Saved data entries:
########

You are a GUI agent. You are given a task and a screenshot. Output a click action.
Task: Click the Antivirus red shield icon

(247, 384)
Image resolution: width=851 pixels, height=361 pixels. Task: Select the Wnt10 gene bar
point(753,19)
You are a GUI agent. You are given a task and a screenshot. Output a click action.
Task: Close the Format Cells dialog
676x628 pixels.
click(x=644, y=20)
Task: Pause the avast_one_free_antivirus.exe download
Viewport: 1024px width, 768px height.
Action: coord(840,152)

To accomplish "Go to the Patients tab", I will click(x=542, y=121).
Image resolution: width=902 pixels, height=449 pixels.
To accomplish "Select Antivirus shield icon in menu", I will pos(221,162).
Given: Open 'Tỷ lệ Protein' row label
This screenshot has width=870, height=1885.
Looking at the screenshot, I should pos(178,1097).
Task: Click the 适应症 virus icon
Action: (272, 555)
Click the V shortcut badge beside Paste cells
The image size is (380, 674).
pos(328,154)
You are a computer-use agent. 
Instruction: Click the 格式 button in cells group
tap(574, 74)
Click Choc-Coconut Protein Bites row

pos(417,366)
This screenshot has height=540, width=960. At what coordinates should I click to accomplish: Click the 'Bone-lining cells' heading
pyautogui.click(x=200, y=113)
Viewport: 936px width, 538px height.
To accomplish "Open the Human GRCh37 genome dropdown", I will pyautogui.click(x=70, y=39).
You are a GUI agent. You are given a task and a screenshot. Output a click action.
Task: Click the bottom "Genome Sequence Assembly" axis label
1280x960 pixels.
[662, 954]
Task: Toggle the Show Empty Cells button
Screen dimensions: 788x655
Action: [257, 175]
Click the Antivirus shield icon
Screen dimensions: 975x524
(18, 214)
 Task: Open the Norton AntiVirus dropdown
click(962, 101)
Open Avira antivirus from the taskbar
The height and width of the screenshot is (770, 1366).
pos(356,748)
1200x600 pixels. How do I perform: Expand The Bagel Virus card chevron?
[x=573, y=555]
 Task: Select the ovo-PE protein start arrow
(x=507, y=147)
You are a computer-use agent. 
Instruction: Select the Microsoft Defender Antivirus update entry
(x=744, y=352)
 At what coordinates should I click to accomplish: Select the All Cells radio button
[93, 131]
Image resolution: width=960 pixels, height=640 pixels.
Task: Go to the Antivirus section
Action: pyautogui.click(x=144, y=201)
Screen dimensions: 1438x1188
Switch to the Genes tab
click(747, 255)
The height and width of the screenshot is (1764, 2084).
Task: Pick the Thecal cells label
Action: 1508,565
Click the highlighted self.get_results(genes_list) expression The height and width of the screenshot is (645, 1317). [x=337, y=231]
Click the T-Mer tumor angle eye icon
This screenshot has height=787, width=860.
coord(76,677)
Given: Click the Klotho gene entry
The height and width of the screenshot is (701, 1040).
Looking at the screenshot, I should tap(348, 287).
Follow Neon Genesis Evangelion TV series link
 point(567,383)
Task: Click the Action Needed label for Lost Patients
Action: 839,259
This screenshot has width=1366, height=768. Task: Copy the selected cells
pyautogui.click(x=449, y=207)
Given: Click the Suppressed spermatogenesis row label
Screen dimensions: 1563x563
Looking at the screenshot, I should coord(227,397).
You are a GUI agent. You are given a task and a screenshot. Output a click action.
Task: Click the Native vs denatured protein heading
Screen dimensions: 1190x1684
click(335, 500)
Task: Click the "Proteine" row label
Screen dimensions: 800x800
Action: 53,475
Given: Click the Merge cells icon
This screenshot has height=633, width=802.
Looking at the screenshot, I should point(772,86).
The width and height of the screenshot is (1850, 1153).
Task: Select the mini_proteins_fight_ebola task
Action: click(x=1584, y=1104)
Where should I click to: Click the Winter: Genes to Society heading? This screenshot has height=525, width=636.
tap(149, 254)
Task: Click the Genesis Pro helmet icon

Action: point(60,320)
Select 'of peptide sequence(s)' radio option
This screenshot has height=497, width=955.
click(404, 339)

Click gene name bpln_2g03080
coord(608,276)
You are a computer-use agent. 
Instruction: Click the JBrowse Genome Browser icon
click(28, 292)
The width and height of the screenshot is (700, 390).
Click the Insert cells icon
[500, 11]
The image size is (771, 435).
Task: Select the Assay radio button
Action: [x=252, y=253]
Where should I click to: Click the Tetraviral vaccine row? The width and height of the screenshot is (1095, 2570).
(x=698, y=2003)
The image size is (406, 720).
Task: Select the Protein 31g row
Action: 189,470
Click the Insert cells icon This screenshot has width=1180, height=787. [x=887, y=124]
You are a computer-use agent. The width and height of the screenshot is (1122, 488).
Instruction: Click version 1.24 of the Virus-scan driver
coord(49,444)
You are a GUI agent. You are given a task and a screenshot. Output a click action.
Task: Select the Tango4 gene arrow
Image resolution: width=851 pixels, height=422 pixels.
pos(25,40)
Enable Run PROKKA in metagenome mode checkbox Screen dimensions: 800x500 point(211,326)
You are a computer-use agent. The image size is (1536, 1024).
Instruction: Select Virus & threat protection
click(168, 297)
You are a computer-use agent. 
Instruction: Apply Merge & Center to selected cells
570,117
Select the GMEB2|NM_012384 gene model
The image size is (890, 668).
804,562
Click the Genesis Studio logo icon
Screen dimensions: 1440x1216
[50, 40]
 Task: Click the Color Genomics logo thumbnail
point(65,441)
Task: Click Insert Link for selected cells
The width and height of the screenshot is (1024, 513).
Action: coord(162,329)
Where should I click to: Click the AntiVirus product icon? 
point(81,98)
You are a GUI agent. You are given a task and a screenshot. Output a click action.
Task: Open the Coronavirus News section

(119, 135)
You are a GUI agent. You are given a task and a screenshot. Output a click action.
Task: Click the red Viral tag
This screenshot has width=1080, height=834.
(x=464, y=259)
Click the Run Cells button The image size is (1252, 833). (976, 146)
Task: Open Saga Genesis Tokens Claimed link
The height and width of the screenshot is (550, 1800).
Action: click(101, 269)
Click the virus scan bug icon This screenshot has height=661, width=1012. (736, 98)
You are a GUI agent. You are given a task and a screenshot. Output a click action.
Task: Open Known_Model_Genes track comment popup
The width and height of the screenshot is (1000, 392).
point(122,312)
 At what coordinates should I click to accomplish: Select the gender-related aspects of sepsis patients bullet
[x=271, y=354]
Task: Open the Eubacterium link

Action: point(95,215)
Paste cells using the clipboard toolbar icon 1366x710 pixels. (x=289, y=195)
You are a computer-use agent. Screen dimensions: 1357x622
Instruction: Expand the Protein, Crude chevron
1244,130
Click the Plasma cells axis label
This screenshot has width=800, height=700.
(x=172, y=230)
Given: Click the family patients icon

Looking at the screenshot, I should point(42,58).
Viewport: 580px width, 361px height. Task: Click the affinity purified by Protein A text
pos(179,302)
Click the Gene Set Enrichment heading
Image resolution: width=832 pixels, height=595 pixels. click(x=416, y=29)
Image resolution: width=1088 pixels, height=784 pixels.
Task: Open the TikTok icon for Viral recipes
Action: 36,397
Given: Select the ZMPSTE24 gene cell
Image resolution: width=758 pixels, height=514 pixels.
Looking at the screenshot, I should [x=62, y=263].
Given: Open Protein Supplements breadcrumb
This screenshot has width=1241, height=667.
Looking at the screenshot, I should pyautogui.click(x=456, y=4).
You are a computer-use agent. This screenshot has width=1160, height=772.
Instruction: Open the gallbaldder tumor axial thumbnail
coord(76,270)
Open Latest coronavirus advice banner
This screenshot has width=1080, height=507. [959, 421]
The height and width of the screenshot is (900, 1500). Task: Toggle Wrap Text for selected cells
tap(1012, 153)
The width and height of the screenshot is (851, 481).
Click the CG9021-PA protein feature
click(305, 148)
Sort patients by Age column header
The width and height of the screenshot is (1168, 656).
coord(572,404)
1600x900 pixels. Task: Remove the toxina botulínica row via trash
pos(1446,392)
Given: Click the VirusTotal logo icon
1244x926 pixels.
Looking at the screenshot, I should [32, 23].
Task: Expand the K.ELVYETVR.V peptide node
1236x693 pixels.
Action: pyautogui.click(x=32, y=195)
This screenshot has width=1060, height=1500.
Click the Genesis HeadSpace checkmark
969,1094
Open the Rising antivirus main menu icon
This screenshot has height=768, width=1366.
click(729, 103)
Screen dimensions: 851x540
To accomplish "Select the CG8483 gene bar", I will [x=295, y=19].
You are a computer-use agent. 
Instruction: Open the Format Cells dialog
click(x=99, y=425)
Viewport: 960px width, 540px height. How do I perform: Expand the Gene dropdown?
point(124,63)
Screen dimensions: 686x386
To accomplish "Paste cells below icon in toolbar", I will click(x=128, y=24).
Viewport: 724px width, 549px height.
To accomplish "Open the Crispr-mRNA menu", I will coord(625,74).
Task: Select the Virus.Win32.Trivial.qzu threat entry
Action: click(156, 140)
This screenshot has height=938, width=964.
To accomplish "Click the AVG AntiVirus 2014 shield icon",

########

◆ Exercise:
Above are the lines; repeat exactly the ones from the line containing "Given: Click the family patients icon" down to the line containing "Viewport: 724px width, 549px height.", both inclusive.

◆ Response to the task:
Given: Click the family patients icon

Looking at the screenshot, I should point(42,58).
Viewport: 580px width, 361px height. Task: Click the affinity purified by Protein A text
pos(179,302)
Click the Gene Set Enrichment heading
Image resolution: width=832 pixels, height=595 pixels. click(x=416, y=29)
Image resolution: width=1088 pixels, height=784 pixels.
Task: Open the TikTok icon for Viral recipes
Action: 36,397
Given: Select the ZMPSTE24 gene cell
Image resolution: width=758 pixels, height=514 pixels.
Looking at the screenshot, I should [x=62, y=263].
Given: Open Protein Supplements breadcrumb
This screenshot has width=1241, height=667.
Looking at the screenshot, I should pyautogui.click(x=456, y=4).
You are a computer-use agent. This screenshot has width=1160, height=772.
Instruction: Open the gallbaldder tumor axial thumbnail
coord(76,270)
Open Latest coronavirus advice banner
This screenshot has width=1080, height=507. [959, 421]
The height and width of the screenshot is (900, 1500). Task: Toggle Wrap Text for selected cells
tap(1012, 153)
The width and height of the screenshot is (851, 481).
Click the CG9021-PA protein feature
click(305, 148)
Sort patients by Age column header
The width and height of the screenshot is (1168, 656).
coord(572,404)
1600x900 pixels. Task: Remove the toxina botulínica row via trash
pos(1446,392)
Given: Click the VirusTotal logo icon
1244x926 pixels.
Looking at the screenshot, I should [32, 23].
Task: Expand the K.ELVYETVR.V peptide node
1236x693 pixels.
Action: pyautogui.click(x=32, y=195)
This screenshot has width=1060, height=1500.
Click the Genesis HeadSpace checkmark
969,1094
Open the Rising antivirus main menu icon
This screenshot has height=768, width=1366.
click(729, 103)
Screen dimensions: 851x540
To accomplish "Select the CG8483 gene bar", I will [x=295, y=19].
You are a computer-use agent. 
Instruction: Open the Format Cells dialog
click(x=99, y=425)
Viewport: 960px width, 540px height. How do I perform: Expand the Gene dropdown?
point(124,63)
Screen dimensions: 686x386
To accomplish "Paste cells below icon in toolbar", I will click(x=128, y=24).
Viewport: 724px width, 549px height.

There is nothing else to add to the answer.